(Data Opens)

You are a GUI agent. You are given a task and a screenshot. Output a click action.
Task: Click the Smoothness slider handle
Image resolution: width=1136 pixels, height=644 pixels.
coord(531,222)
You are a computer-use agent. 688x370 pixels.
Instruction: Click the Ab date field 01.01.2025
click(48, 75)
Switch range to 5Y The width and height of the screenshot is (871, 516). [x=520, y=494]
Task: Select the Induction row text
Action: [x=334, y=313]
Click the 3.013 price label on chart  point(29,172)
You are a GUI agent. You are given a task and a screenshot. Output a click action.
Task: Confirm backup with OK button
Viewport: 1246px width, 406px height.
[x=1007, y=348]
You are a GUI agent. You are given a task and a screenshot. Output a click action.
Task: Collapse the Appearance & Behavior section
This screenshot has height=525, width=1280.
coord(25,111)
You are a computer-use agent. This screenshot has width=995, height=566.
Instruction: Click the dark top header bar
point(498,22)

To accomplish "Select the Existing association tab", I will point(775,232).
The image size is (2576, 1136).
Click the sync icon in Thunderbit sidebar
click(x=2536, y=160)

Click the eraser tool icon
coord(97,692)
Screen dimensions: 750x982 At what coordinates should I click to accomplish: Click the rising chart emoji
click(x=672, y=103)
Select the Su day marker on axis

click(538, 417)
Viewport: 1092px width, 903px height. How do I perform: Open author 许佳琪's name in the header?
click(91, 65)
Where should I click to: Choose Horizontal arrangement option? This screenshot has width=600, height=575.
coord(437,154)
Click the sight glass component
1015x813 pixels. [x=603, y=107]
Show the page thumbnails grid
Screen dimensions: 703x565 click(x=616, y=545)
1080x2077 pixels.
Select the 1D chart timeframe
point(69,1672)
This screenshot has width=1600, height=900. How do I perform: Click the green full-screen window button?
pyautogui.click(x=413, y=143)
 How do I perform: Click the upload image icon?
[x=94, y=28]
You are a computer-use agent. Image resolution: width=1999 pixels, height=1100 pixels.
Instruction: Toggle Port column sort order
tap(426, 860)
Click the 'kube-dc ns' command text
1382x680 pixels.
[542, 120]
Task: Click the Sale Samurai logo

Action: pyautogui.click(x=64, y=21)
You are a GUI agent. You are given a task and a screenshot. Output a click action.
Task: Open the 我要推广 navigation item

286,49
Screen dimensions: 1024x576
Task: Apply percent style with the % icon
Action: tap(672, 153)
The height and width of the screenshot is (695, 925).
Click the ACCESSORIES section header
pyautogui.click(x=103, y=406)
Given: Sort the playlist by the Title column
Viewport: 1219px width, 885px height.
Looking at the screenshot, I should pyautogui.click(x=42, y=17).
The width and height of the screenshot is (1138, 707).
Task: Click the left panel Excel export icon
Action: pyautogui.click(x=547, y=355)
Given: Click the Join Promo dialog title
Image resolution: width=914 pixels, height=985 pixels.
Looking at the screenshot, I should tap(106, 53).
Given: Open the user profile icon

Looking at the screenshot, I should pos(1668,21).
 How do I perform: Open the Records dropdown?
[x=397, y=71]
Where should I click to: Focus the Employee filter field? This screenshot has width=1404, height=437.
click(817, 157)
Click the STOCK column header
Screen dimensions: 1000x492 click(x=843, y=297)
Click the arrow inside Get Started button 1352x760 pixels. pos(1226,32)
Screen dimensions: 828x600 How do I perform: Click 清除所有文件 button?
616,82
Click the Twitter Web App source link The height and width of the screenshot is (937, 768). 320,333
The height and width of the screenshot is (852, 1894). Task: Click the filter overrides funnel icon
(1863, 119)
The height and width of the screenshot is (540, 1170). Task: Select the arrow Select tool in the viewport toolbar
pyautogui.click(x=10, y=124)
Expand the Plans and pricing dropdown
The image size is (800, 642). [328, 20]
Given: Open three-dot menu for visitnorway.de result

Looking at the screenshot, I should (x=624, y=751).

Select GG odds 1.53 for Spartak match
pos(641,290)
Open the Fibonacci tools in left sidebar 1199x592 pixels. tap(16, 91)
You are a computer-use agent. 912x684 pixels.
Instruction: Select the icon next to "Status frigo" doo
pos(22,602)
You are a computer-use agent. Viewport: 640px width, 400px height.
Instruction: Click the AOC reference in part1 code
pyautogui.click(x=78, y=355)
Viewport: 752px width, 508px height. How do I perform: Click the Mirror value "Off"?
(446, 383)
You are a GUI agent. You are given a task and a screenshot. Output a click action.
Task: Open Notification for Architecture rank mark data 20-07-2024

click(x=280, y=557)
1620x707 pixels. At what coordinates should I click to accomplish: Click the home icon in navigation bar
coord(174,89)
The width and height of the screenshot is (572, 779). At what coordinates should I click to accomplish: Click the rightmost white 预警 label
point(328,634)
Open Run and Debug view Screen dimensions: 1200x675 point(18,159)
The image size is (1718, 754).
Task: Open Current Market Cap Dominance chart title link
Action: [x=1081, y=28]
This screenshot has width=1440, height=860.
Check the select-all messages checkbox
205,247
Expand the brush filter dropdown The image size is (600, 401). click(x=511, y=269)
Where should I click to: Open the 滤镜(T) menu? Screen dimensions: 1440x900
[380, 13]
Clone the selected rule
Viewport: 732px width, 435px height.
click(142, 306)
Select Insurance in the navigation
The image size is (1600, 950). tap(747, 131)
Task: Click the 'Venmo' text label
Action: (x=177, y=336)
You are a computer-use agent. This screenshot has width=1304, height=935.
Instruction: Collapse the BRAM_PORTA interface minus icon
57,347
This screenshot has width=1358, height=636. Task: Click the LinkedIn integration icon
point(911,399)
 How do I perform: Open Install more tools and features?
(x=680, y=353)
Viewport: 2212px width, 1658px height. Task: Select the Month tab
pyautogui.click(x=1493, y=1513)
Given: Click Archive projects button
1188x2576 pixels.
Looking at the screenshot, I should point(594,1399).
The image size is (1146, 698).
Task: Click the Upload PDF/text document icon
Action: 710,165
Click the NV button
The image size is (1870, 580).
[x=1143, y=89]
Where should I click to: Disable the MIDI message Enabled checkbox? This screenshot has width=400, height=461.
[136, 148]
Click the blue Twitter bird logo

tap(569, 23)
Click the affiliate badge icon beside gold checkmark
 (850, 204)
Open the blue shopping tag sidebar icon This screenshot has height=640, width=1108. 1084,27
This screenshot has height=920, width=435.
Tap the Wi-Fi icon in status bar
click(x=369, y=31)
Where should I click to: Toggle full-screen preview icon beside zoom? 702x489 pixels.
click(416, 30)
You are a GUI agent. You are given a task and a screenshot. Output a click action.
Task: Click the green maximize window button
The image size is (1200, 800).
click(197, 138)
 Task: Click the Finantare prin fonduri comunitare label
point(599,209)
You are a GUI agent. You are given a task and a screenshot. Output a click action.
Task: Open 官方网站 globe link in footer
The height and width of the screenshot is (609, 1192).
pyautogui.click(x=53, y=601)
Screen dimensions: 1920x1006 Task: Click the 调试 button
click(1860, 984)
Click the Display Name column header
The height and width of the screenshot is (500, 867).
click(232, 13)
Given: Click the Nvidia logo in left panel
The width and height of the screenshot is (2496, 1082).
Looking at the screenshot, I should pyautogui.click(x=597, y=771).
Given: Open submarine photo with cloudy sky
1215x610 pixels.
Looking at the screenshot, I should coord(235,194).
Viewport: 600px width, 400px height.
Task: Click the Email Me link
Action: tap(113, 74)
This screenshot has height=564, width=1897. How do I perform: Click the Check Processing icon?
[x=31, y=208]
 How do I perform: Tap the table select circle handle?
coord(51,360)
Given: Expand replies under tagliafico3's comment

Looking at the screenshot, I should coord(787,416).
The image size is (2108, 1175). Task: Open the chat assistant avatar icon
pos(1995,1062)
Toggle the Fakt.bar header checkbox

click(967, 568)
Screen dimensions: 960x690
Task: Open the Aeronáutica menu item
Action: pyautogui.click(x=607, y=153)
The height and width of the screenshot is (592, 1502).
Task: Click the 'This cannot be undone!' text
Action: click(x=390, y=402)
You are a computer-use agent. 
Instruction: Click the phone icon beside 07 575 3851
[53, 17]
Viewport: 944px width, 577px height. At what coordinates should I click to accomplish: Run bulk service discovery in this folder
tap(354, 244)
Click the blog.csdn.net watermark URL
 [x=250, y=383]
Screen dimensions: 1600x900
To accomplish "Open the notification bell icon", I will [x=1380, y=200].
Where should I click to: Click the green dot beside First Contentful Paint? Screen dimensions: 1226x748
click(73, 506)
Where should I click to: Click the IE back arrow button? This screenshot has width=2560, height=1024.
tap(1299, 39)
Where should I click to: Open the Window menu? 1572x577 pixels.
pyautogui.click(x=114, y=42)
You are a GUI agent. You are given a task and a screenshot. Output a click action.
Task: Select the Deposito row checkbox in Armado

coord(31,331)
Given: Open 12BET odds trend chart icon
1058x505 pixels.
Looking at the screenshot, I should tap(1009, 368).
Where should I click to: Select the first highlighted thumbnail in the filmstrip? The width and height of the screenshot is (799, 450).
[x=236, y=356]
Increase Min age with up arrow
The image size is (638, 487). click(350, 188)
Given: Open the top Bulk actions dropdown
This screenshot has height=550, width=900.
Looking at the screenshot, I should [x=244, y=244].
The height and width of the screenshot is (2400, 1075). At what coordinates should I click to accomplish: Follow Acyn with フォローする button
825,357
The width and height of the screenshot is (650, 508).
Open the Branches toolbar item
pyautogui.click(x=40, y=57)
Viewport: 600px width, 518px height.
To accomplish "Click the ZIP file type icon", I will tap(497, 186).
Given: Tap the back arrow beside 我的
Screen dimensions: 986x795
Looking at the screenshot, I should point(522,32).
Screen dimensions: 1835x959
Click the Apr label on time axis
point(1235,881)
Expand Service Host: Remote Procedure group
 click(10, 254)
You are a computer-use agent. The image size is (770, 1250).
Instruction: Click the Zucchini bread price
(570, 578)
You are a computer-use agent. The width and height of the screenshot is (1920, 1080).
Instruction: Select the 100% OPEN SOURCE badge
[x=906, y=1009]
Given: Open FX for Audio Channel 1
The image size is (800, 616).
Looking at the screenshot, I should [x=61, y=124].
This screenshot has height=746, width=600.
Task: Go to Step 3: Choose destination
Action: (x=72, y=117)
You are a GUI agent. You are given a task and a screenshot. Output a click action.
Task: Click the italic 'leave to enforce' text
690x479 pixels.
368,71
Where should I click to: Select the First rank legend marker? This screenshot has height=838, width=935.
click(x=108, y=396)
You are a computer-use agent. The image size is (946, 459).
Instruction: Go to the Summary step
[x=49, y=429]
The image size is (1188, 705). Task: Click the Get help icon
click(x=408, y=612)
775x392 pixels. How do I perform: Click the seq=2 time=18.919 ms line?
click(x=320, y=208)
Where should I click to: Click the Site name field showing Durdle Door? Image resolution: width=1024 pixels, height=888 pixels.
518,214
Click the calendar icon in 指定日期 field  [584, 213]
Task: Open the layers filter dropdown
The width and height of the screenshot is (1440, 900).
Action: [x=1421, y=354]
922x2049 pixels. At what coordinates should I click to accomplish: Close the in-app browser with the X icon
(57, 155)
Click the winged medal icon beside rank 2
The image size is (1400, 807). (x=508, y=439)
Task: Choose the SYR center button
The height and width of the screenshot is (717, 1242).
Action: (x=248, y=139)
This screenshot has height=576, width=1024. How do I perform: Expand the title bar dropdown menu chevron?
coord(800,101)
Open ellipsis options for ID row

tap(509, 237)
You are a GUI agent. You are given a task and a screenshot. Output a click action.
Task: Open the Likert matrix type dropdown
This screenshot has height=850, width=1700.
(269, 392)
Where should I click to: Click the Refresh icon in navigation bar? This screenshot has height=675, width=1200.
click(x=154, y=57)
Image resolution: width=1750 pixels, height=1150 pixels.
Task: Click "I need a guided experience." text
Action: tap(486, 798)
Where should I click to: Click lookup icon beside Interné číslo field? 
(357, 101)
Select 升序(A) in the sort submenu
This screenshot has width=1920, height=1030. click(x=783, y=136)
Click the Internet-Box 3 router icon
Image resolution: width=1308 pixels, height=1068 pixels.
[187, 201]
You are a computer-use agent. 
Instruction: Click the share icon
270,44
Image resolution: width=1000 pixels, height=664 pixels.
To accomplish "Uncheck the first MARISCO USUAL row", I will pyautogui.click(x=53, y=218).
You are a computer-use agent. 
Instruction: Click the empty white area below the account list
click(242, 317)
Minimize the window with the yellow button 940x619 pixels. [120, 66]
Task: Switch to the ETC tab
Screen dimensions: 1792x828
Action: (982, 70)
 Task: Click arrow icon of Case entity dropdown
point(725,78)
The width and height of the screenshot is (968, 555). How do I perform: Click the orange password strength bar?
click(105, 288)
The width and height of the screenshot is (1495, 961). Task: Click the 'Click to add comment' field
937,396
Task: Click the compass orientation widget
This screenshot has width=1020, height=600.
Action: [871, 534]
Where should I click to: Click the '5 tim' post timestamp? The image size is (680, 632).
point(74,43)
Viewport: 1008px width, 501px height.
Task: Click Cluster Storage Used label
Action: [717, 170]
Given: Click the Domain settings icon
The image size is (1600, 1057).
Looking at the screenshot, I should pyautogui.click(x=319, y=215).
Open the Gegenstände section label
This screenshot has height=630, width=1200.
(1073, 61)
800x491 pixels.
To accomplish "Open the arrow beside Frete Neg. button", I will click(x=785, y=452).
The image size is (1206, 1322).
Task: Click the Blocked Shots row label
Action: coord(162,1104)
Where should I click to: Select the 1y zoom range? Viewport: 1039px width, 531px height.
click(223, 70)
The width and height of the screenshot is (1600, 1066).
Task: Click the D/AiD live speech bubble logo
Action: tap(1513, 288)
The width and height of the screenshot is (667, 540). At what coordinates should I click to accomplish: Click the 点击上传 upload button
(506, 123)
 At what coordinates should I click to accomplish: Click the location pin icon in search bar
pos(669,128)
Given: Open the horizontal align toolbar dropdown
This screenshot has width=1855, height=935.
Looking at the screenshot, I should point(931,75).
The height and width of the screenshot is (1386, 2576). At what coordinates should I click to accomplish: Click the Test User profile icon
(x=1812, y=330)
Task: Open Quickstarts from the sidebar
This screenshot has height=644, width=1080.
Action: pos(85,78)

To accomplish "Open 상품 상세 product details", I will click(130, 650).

(Data Closes)

Extract exactly the leading lines of the data, stopping at and including the line with "The image size is (2576, 1136).".

You are a GUI agent. You are given a task and a screenshot. Output a click action.
Task: Click the Smoothness slider handle
Image resolution: width=1136 pixels, height=644 pixels.
coord(531,222)
You are a computer-use agent. 688x370 pixels.
Instruction: Click the Ab date field 01.01.2025
click(48, 75)
Switch range to 5Y The width and height of the screenshot is (871, 516). [x=520, y=494]
Task: Select the Induction row text
Action: [x=334, y=313]
Click the 3.013 price label on chart  point(29,172)
You are a GUI agent. You are given a task and a screenshot. Output a click action.
Task: Confirm backup with OK button
Viewport: 1246px width, 406px height.
[x=1007, y=348]
You are a GUI agent. You are given a task and a screenshot. Output a click action.
Task: Collapse the Appearance & Behavior section
This screenshot has height=525, width=1280.
coord(25,111)
You are a computer-use agent. This screenshot has width=995, height=566.
Instruction: Click the dark top header bar
point(498,22)

To accomplish "Select the Existing association tab", I will point(775,232).
The image size is (2576, 1136).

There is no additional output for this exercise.